# [연습 자료]
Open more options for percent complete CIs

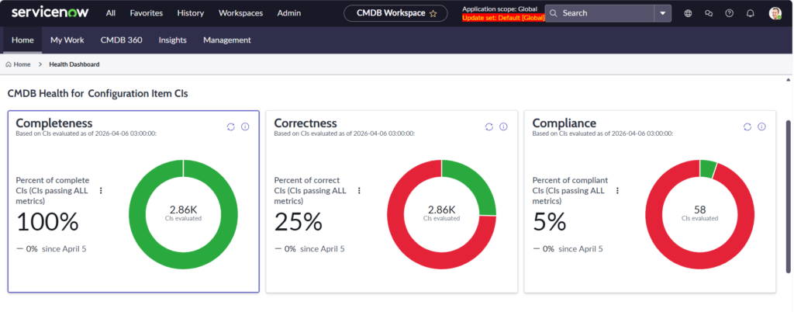coord(101,190)
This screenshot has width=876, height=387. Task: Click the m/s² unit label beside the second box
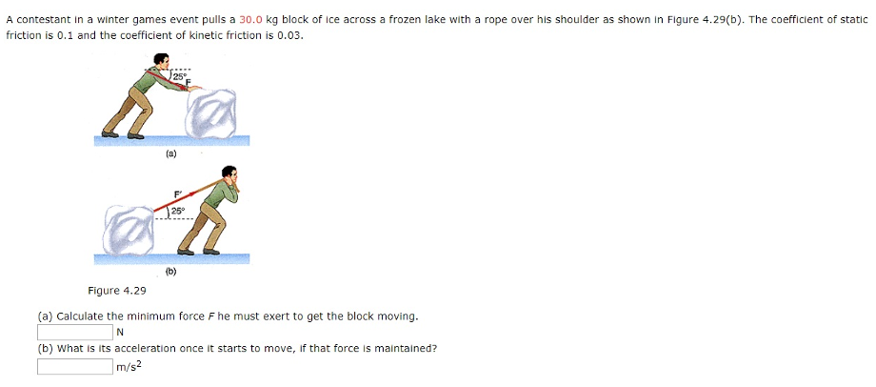pos(129,366)
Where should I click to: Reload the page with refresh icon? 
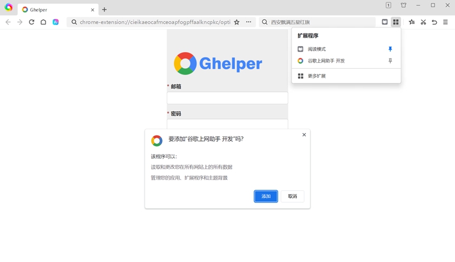(31, 22)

# [요구 사항]
위 항목에서 "should"라는 단어가 들어 있는 줄을 모두 모아 주세요.

# [작업 결과]
Where should I click to: Reload the page with refresh icon? 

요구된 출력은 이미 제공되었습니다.